WHAT THE TASK REQUIRES => Will you give every entry again exactly as it stands?

Stored items from a collection =>
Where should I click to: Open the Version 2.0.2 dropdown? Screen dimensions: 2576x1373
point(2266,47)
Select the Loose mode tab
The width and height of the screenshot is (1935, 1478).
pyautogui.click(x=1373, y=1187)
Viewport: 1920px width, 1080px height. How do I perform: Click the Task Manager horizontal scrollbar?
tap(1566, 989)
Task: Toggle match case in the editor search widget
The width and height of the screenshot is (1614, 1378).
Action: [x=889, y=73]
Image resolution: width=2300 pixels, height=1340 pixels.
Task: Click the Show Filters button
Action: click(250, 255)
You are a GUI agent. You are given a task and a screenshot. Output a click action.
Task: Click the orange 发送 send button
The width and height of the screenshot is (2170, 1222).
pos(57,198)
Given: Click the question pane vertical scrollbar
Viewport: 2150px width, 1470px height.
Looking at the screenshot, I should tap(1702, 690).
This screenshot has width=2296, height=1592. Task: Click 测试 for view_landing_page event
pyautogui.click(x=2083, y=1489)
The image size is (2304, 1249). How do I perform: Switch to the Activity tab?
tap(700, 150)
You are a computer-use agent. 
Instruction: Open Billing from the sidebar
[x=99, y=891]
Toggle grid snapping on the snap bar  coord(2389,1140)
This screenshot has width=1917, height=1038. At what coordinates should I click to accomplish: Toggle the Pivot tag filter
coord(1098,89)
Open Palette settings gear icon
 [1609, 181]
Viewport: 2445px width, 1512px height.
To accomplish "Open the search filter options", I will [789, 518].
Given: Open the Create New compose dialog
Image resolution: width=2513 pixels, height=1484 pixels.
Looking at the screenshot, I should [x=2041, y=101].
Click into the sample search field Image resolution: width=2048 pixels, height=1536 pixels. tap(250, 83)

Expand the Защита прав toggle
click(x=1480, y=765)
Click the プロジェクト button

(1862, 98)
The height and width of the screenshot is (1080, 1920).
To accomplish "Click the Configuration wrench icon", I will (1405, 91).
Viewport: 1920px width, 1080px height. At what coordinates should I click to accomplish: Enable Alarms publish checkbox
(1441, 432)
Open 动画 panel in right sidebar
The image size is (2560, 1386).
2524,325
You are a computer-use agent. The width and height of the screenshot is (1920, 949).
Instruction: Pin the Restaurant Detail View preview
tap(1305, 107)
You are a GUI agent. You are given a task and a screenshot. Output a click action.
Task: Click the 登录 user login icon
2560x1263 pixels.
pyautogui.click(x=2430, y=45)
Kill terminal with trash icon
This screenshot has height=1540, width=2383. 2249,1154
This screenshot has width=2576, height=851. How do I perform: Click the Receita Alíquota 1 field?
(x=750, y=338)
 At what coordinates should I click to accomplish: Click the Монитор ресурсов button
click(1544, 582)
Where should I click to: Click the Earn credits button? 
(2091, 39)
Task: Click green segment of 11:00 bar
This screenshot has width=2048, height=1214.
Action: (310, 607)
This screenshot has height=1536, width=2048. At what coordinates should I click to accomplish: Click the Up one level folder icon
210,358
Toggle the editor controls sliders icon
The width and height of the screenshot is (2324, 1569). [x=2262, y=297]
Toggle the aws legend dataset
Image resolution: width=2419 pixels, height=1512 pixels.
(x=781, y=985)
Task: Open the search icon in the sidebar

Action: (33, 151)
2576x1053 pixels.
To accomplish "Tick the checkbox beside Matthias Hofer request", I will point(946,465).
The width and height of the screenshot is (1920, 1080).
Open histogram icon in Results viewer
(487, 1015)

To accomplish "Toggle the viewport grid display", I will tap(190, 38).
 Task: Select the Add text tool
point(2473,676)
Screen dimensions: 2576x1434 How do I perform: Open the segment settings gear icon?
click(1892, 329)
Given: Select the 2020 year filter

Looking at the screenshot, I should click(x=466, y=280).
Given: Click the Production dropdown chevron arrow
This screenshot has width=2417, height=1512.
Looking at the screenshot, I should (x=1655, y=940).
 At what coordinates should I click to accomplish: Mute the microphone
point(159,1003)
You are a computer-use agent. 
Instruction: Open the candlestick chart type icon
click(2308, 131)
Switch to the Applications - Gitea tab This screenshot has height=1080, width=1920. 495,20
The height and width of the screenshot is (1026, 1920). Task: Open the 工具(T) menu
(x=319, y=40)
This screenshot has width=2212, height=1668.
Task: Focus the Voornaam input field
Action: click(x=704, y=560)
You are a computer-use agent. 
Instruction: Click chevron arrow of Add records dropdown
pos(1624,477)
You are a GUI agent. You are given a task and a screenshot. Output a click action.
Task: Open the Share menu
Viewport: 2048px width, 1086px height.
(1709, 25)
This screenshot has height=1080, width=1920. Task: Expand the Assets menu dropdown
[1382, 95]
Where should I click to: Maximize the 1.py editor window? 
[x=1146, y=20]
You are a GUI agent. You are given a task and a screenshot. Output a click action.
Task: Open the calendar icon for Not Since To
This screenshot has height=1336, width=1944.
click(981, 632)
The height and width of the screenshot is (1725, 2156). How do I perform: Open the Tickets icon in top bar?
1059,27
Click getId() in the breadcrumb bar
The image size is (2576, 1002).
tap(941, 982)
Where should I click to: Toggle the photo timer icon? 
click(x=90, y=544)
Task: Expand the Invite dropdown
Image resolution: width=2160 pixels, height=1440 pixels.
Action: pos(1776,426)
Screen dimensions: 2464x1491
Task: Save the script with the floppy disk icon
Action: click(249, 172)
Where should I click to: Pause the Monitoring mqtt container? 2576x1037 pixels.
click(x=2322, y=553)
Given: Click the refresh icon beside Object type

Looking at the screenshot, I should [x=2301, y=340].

RESULT OF THIS TASK =>
Where should I click to: Open the Version 2.0.2 dropdown? Screen dimensions: 2576x1373
point(2266,47)
Select the Loose mode tab
The width and height of the screenshot is (1935, 1478).
pyautogui.click(x=1373, y=1187)
Viewport: 1920px width, 1080px height. How do I perform: Click the Task Manager horizontal scrollbar?
tap(1566, 989)
Task: Toggle match case in the editor search widget
The width and height of the screenshot is (1614, 1378).
Action: [x=889, y=73]
Image resolution: width=2300 pixels, height=1340 pixels.
Task: Click the Show Filters button
Action: click(250, 255)
You are a GUI agent. You are given a task and a screenshot. Output a click action.
Task: Click the orange 发送 send button
The width and height of the screenshot is (2170, 1222).
pos(57,198)
Given: Click the question pane vertical scrollbar
Viewport: 2150px width, 1470px height.
Looking at the screenshot, I should tap(1702, 690).
This screenshot has width=2296, height=1592. Task: Click 测试 for view_landing_page event
pyautogui.click(x=2083, y=1489)
The image size is (2304, 1249). How do I perform: Switch to the Activity tab?
tap(700, 150)
You are a computer-use agent. 
Instruction: Open Billing from the sidebar
[x=99, y=891]
Toggle grid snapping on the snap bar  coord(2389,1140)
This screenshot has width=1917, height=1038. At what coordinates should I click to accomplish: Toggle the Pivot tag filter
coord(1098,89)
Open Palette settings gear icon
 [1609, 181]
Viewport: 2445px width, 1512px height.
To accomplish "Open the search filter options", I will [789, 518].
Given: Open the Create New compose dialog
Image resolution: width=2513 pixels, height=1484 pixels.
Looking at the screenshot, I should [x=2041, y=101].
Click into the sample search field Image resolution: width=2048 pixels, height=1536 pixels. tap(250, 83)

Expand the Защита прав toggle
click(x=1480, y=765)
Click the プロジェクト button

(1862, 98)
The height and width of the screenshot is (1080, 1920).
To accomplish "Click the Configuration wrench icon", I will (1405, 91).
Viewport: 1920px width, 1080px height. At what coordinates should I click to accomplish: Enable Alarms publish checkbox
(1441, 432)
Open 动画 panel in right sidebar
The image size is (2560, 1386).
2524,325
You are a computer-use agent. The width and height of the screenshot is (1920, 949).
Instruction: Pin the Restaurant Detail View preview
tap(1305, 107)
You are a GUI agent. You are given a task and a screenshot. Output a click action.
Task: Click the 登录 user login icon
2560x1263 pixels.
pyautogui.click(x=2430, y=45)
Kill terminal with trash icon
This screenshot has height=1540, width=2383. 2249,1154
This screenshot has width=2576, height=851. How do I perform: Click the Receita Alíquota 1 field?
(x=750, y=338)
 At what coordinates should I click to accomplish: Click the Монитор ресурсов button
click(1544, 582)
Where should I click to: Click the Earn credits button? 
(2091, 39)
Task: Click green segment of 11:00 bar
This screenshot has width=2048, height=1214.
Action: (310, 607)
This screenshot has height=1536, width=2048. At what coordinates should I click to accomplish: Click the Up one level folder icon
210,358
Toggle the editor controls sliders icon
The width and height of the screenshot is (2324, 1569). [x=2262, y=297]
Toggle the aws legend dataset
Image resolution: width=2419 pixels, height=1512 pixels.
(x=781, y=985)
Task: Open the search icon in the sidebar

Action: (33, 151)
2576x1053 pixels.
To accomplish "Tick the checkbox beside Matthias Hofer request", I will point(946,465).
The width and height of the screenshot is (1920, 1080).
Open histogram icon in Results viewer
(487, 1015)

To accomplish "Toggle the viewport grid display", I will tap(190, 38).
 Task: Select the Add text tool
point(2473,676)
Screen dimensions: 2576x1434 How do I perform: Open the segment settings gear icon?
click(1892, 329)
Given: Select the 2020 year filter

Looking at the screenshot, I should click(x=466, y=280).
Given: Click the Production dropdown chevron arrow
This screenshot has width=2417, height=1512.
Looking at the screenshot, I should (x=1655, y=940).
 At what coordinates should I click to accomplish: Mute the microphone
point(159,1003)
You are a computer-use agent. 
Instruction: Open the candlestick chart type icon
click(2308, 131)
Switch to the Applications - Gitea tab This screenshot has height=1080, width=1920. 495,20
The height and width of the screenshot is (1026, 1920). Task: Open the 工具(T) menu
(x=319, y=40)
This screenshot has width=2212, height=1668.
Task: Focus the Voornaam input field
Action: click(x=704, y=560)
You are a computer-use agent. 
Instruction: Click chevron arrow of Add records dropdown
pos(1624,477)
You are a GUI agent. You are given a task and a screenshot. Output a click action.
Task: Open the Share menu
Viewport: 2048px width, 1086px height.
(1709, 25)
This screenshot has height=1080, width=1920. Task: Expand the Assets menu dropdown
[1382, 95]
Where should I click to: Maximize the 1.py editor window? 
[x=1146, y=20]
You are a GUI agent. You are given a task and a screenshot. Output a click action.
Task: Open the calendar icon for Not Since To
This screenshot has height=1336, width=1944.
click(981, 632)
The height and width of the screenshot is (1725, 2156). How do I perform: Open the Tickets icon in top bar?
1059,27
Click getId() in the breadcrumb bar
The image size is (2576, 1002).
tap(941, 982)
Where should I click to: Toggle the photo timer icon? 
click(x=90, y=544)
Task: Expand the Invite dropdown
Image resolution: width=2160 pixels, height=1440 pixels.
Action: pos(1776,426)
Screen dimensions: 2464x1491
Task: Save the script with the floppy disk icon
Action: click(249, 172)
Where should I click to: Pause the Monitoring mqtt container? 2576x1037 pixels.
click(x=2322, y=553)
Given: Click the refresh icon beside Object type

Looking at the screenshot, I should [x=2301, y=340].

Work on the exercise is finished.